With 2 1/2 hours of daylight remaining, I had to crack on to make it to the Cochrane Bridge, my intended turn point, and back to the launch before twilight ended just after 5:30.
The distance covered was 9.5 miles; time enroute was 2 1/2 hours; these comp out to an average pace of 3.7 mph. Considering that I made several stops to snap photos and wait for a handful of barges and tugs to pass, I averaged a 4 mph pace per my GPS display. Not bad for a stumpy 10-foot-long, 28-inch-beam entry level kayak. This is the fastest paddle trip I've made yet.
1: Pumphouse Canal:
I made a short detour into the canal to check it out, planning to take it further next time I'm out that way. Narrow and wildlife-laden, it's well worth seeing once or twice.
2: Turntable rail bridge (upstream of Cochrane Bridge):
Rail bridge configured to permit passing barge traffic. In 1993 a tug pushing six barges got lost in heavy fog and collided with a similar bridge a few miles away at Bayou Canot.
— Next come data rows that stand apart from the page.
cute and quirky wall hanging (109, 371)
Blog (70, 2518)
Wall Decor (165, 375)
The collision pushed the end of the span three feet out of true just minutes before an Amtrak train passed over and derailed, disintegrating the bridge and resulting in the deaths of 47 passengers. More here.
3. Cochrane Bridge: This bridge sustained damage when Katrina hit, but not owing to any structural weaknesses; an oil rig moored in the shipyard downstream broke free and was washed into the span by the storm surge. It's not particularly large by suspension bridge standards, but from a kayaker's perspective (mere inches above the surface), its 140-foot clearance height cuts an impressive figure.
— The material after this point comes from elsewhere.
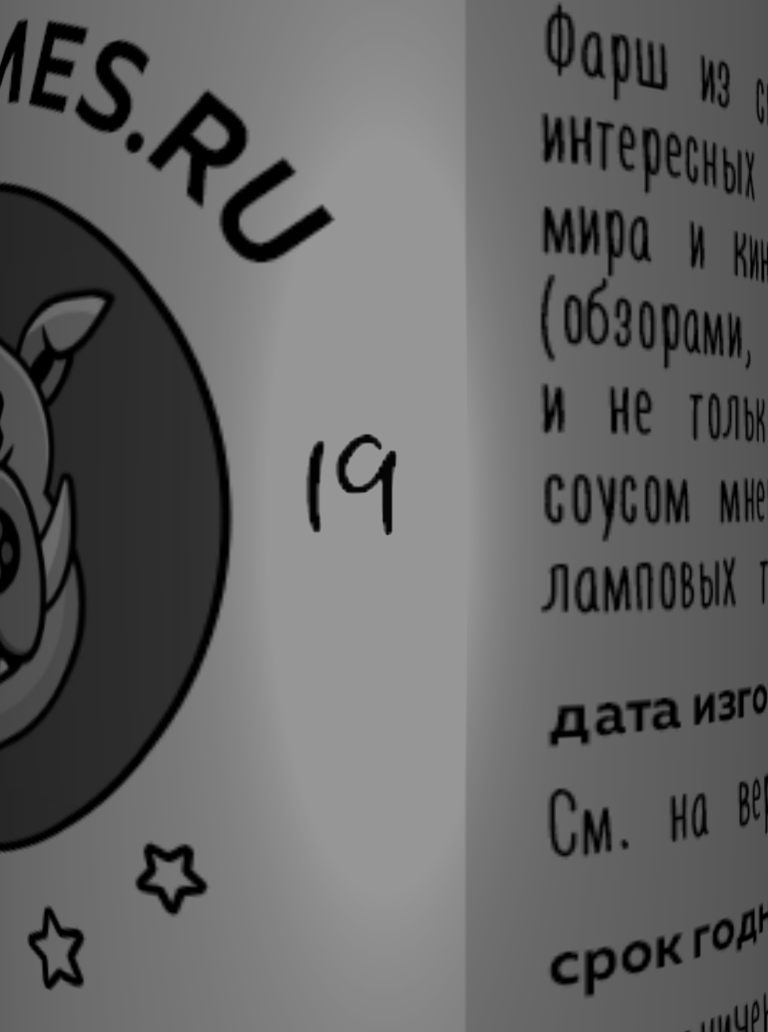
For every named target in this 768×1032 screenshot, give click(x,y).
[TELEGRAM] (484, 140)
4. Concrete ship: It has been speculated that this is the S.S. Latham, one of a class of ill-conceived and impractical ships built of concrete during World War I. The aged, unseaworthy hulk appears to be in use as an auxiliary pier these days.
5. Docks at sunset: I haven't been out on the water this late yet. It's worth it on a crisp, clear day like this.
6. Dusk in the wetlands:
Wow. It would have been perfectly silent and still, if not for the tug traffic. Even as it was, I'm not complaining.
7. Journey's end: Under the rail bridge and Highway 43 back to Tucker's and thence for home. An exhausting, albeit exhilarating, trip. When I started paddling regularly just over a month ago I never imagined that I'd be able to sustain a 4-mph pace for 2 1/2 hours. What a workout!